8. Confidentiality and Nondisclosure.

(a) Nondisclosure Obligation. Upon signing this agreement, for the period during which this Agreement is in effect, and for 5 years following the conclusion of this Agreement, Consultant shall hold in confidence and not disclose to third parties, or make commercial or other use of, any trade secrets that he may receive or acquire from Stepan and/or its subsidiaries during the Term of this Agreement or other information acquired during the Term concerning Stepan's products, equipment, processes, designs, packaging, methods of distribution, capabilities, systems, technology, specifications, data, operating instructions, customers, marketing and sales, business plans, or any other private matters, whether or not related to the projects in which it is involved (all such information shall be referred to below as the "Confidential Information") without Stepan's prior written permission.

(b) Ownership of Materials. Any and all tangible representations of the Confidential Information, including, but not limited to, any and all lists, notes, memoranda, schedules, data sheets, written formulae, drawings, diagrams, blueprints, still or moving photographic or video pictures, models, machinery, equipment, and packaging, provided to or obtained by Consultant directly or indirectly by or from Stepan, or developed by the Consultant during the Term, and all copies thereof are and shall be the exclusive property of Stepan and must be returned to Stepan upon the first to occur of a specific request therefor by Stepan or the termination of this Agreement.

(c) Limits on Nondisclosure Agreement. Nothing herein contained shall deprive Consultant of the right: (a) to use any information which is now generally known to the trade or the public or to use any other information from and after the time it becomes so known as long as it becomes so known through no fault of Consultant; and (b) to use any information received by Consultant lawfully and in good faith from a third party who is under no obligation with regard thereto to Stepan, either directly or indirectly.

************

WRITTEN INSTRUCTION 1:
Using the confidentiality clause, decide whether each statement agrees with it, answering yes or no and quoting the words that decide it: (a) The Consultant's duty of nondisclosure continues for 5 years after the Agreement concludes. (b) Materials the Consultant develops during the Term become the Consultant's property. (c) The Consultant may use information that became generally known through the Consultant's own fault.
WRITTEN INSTRUCTION 2:
Name every lettered subsection heading in the confidentiality clause.

DATASET SECTION:

************

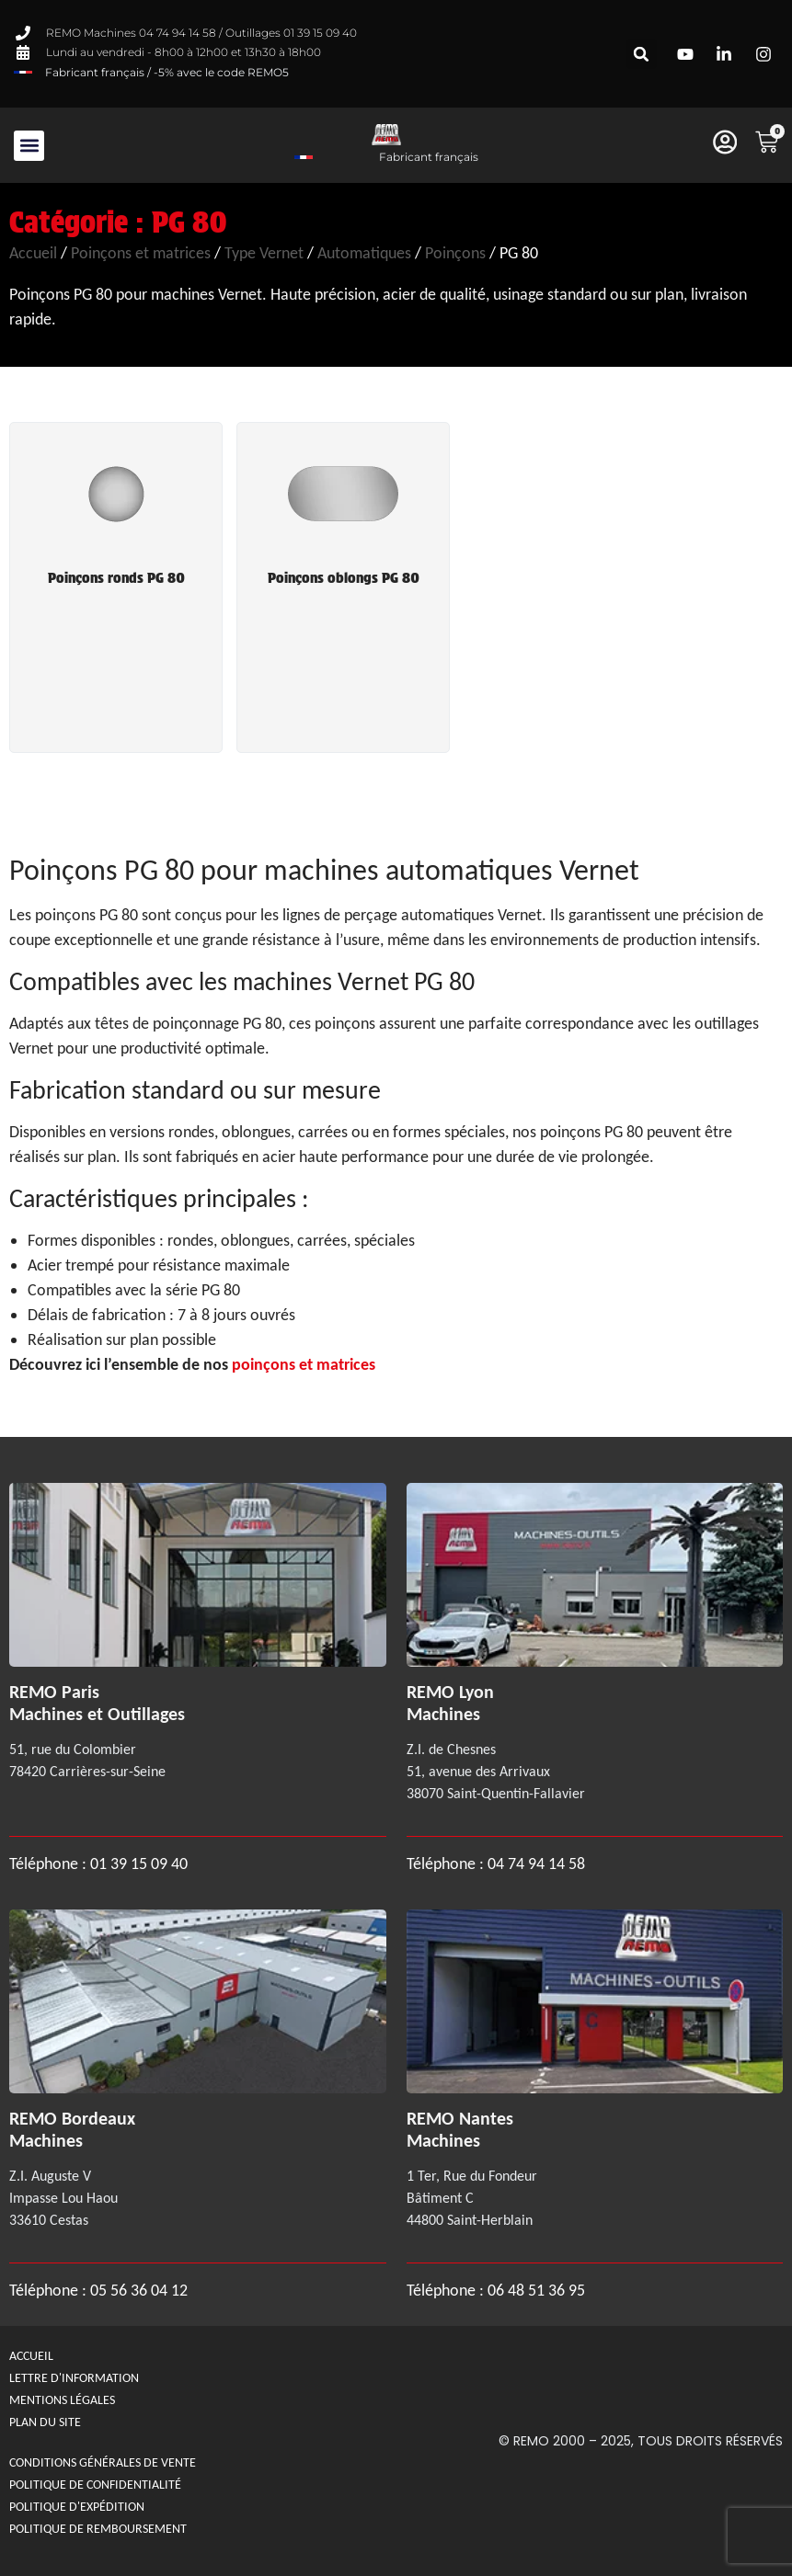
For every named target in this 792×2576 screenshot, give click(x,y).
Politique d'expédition (76, 2506)
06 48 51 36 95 (536, 2290)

************

RESULT 1:
(a) Yes: "for 5 years following the conclusion of this Agreement"
(b) No: "or developed by the Consultant during the Term, and all copies thereof are and shall be the exclusive property of Stepan"
(c) No: "as long as it becomes so known through no fault of Consultant"

RESULT 2:
Nondisclosure Obligation
Ownership of Materials
Limits on Nondisclosure Agreement